Par ailleurs, l'Europe est actuellement en "trois morceaux" : le Nord centré sur la Défense, le Sud (France, Espagne, Italie, Grèce, Portugal) pénalisé par un système économique (l'euro) qui ne correspond pas à sa culture habituée à jouer sur l'inflation et la dévaluation, et une partie centrale (l'Allemagne) aujourd'hui en difficulté.

La politique européenne d'Emmanuel Macron, positionné comme un "européen convaincu" depuis 2017, consiste à être le "meilleur élève" de Bruxelles, appliquant les règles même au-delà des exigences, ce qui se "paie très cher". L'excès de réglementation bruxelloise est multiplié en France. Selon M. Juillet, l'objectif du président Macron est de "remplacer Madame Von der Leyen et d'être président de la commission". Pour cela, il fait tout pour plaire aux autres pays, mettant l'intérêt national "de côté par rapport à l'intérêt qui prime à savoir celui d'être le plus européen des Européens".

Une autre critique majeure porte sur l'empiètement de la Commission européenne sur les domaines régaliens des États, comme la Défense et la Santé. Ces domaines relèvent de la souveraineté nationale et ne devraient pas dépendre de Bruxelles selon les traités. Alain Juillet s'étonne que les dirigeants français acceptent cela sans réagir.
 

Perte d'influence en Afrique et déconnexion des élites

La perte de crédibilité de la France touche particulièrement le continent africain. Alain Juillet affirme que la France paie ses erreurs et a "mal géré les problèmes africains". L'époque de la "France-Afrique" est terminée. Les jeunes générations africaines, formées non seulement en France mais aussi aux États-Unis, en Russie, à Singapour, en Chine, n'ont pas connu l'époque coloniale ou post-coloniale et ont souvent un "mauvais souvenir de la France-Afrique".

Face à cette nouvelle génération de dirigeants, la France continue, selon lui, à se croire dans la même position qu'avant. Les présidents français se sont tous "loupés là-dessus", allant en Afrique pour "leur donner des leçons" et, pire, ne les "aimant pas". Il contraste cela avec Chirac qui "adorait les présidents africains" et était leur "copain", créant une "vraie amitié". Ce contact amical a été perdu.
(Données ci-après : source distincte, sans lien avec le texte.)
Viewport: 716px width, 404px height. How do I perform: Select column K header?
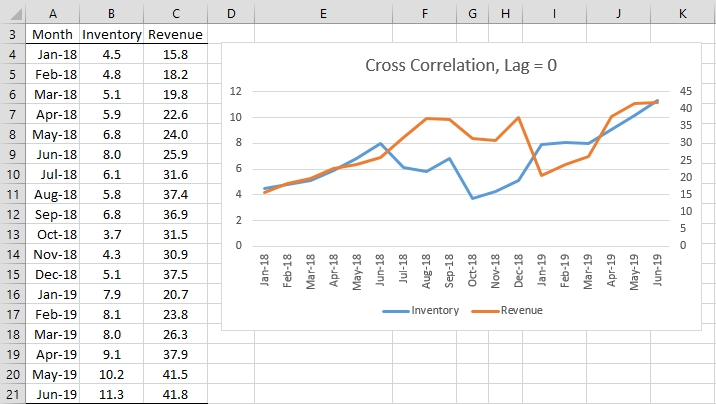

La France s'est également fait "chasser" des pays du Sahel pour différentes raisons. La raison principale évoquée est que, après être intervenues pour régler des problèmes (empêcher des terroristes d'atteindre la capitale), les troupes françaises sont restées sur place au lieu de se replier. Étant donné la zone couverte (proche de la taille de l'Europe), la présence de quelques milliers de soldats a été perçue comme une "troupe d'occupation". De plus, les communiqués militaires français ne parlaient que des soldats français tués ou blessés, ignorant les pertes maliennes, nigériennes ou tchadiennes qui combattaient à leurs côtés. Cela a progressivement mis à dos l'armée locale, ainsi que les institutions traitées "de très loin et de très haut". Alain Juillet conclut : "On a tout fait pour perdre pied".
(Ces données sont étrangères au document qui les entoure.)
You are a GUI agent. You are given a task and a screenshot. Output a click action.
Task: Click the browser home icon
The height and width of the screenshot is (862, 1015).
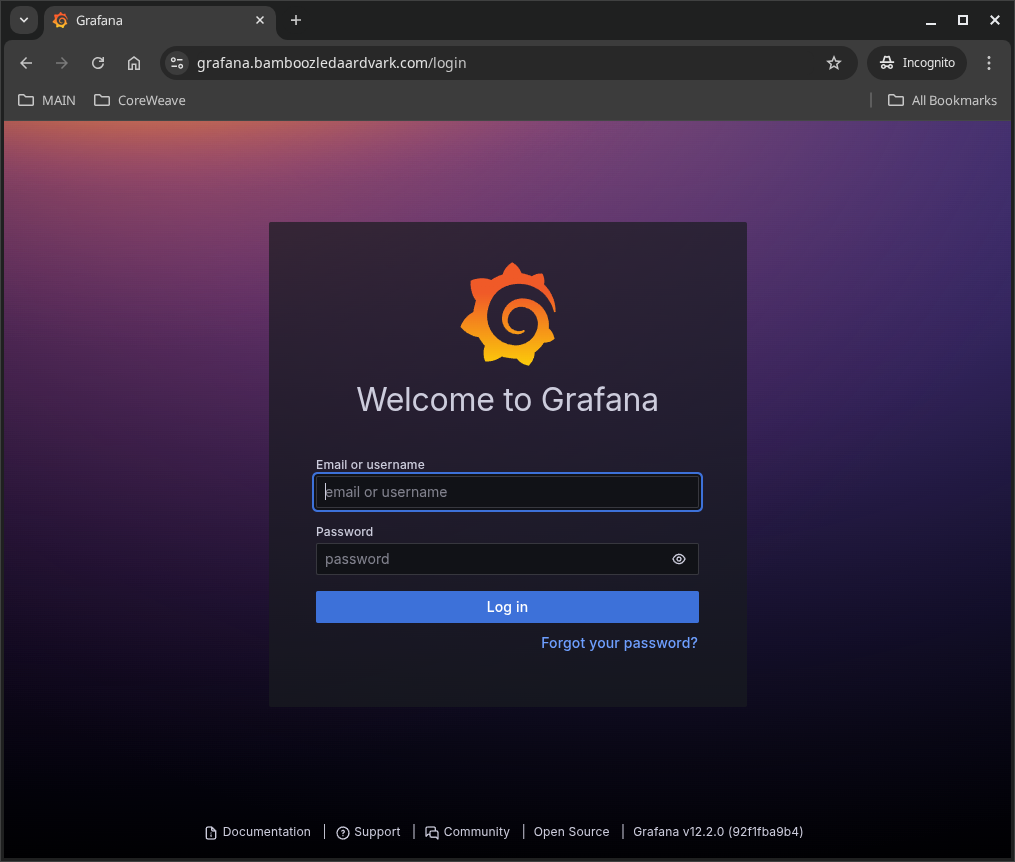[134, 63]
Ce manque de "bon sens" et cette absence de vision chez les décideurs sont, selon lui, liés à une déconnexion profonde. Pour avoir du bon sens, il faut "descendre dans l'arène", être sur le terrain, pas planer à 10 000 mètres. Il y a une "rupture entre les élites et le peuple", entre les grandes villes et la "France profonde". Des exemples comme les 80 km/h ou les commentaires sur les pauvres qui n'auraient pas de voiture illustrent cette coupure totale "entre le bas et le haut".
 

L'exemple italien : est-ce possible de redresser la barre ?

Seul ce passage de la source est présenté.